Work item
Your reply should be made up of every line in the records below that holds the string "menu".
Given data START
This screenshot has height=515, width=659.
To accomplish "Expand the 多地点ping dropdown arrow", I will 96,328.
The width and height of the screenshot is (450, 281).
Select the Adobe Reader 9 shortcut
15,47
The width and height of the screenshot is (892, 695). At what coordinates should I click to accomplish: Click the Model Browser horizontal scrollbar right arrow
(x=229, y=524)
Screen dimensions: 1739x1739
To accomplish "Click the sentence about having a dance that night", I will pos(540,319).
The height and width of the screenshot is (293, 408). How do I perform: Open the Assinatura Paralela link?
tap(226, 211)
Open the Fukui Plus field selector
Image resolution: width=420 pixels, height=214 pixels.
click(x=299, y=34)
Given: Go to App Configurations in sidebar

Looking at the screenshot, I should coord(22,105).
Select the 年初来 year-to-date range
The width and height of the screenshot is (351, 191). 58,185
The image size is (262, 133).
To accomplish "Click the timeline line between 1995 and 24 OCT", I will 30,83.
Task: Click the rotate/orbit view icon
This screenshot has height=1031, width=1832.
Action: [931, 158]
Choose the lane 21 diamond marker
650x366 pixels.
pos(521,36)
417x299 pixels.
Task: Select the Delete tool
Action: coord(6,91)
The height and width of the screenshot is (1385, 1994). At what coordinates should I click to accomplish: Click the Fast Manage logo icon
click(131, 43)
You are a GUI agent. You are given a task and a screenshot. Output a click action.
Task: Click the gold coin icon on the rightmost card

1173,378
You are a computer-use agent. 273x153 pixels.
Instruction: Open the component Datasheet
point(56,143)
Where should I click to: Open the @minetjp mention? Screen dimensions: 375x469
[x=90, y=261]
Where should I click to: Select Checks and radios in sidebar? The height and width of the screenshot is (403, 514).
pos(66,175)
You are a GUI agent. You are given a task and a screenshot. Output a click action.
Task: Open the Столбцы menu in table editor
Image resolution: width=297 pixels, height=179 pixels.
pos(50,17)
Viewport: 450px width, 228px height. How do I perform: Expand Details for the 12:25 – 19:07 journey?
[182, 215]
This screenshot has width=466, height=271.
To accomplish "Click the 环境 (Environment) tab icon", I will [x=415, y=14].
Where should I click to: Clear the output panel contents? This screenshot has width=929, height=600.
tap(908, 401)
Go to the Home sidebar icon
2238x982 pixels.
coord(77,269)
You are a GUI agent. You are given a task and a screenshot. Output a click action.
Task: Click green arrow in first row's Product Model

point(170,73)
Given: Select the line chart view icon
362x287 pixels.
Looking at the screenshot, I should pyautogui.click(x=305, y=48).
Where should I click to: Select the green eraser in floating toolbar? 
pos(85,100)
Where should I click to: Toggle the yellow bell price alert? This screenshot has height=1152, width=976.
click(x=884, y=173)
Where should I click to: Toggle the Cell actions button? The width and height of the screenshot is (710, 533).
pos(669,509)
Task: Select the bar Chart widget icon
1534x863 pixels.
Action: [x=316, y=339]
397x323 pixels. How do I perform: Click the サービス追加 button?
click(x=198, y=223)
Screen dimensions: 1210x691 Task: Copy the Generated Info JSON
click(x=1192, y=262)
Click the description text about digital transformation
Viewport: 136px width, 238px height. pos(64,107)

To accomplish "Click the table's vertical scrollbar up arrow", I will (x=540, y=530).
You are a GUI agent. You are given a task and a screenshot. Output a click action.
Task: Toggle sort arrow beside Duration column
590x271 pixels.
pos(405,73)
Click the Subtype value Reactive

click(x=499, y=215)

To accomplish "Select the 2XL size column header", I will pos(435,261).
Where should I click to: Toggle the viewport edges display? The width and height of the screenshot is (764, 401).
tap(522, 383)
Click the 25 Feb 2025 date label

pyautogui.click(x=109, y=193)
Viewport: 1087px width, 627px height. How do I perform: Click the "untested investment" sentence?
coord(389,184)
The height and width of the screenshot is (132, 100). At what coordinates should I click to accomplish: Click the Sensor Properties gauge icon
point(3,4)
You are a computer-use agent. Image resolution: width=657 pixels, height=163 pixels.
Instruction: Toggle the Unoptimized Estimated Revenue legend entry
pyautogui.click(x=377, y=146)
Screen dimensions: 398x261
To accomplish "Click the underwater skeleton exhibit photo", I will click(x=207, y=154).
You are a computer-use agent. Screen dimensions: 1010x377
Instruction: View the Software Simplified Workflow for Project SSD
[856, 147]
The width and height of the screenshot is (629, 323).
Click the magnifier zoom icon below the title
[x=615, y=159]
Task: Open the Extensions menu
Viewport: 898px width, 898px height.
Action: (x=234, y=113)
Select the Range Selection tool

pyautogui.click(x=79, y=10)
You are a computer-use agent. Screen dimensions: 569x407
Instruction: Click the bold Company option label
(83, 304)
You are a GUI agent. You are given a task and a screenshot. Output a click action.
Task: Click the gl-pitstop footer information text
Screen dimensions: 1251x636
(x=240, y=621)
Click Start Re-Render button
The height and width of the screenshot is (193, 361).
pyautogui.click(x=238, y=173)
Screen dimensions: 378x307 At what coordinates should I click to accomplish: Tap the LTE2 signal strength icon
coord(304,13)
Given data END
Task solution
Task: Open the Столбцы menu in table editor
Task: Open the Extensions menu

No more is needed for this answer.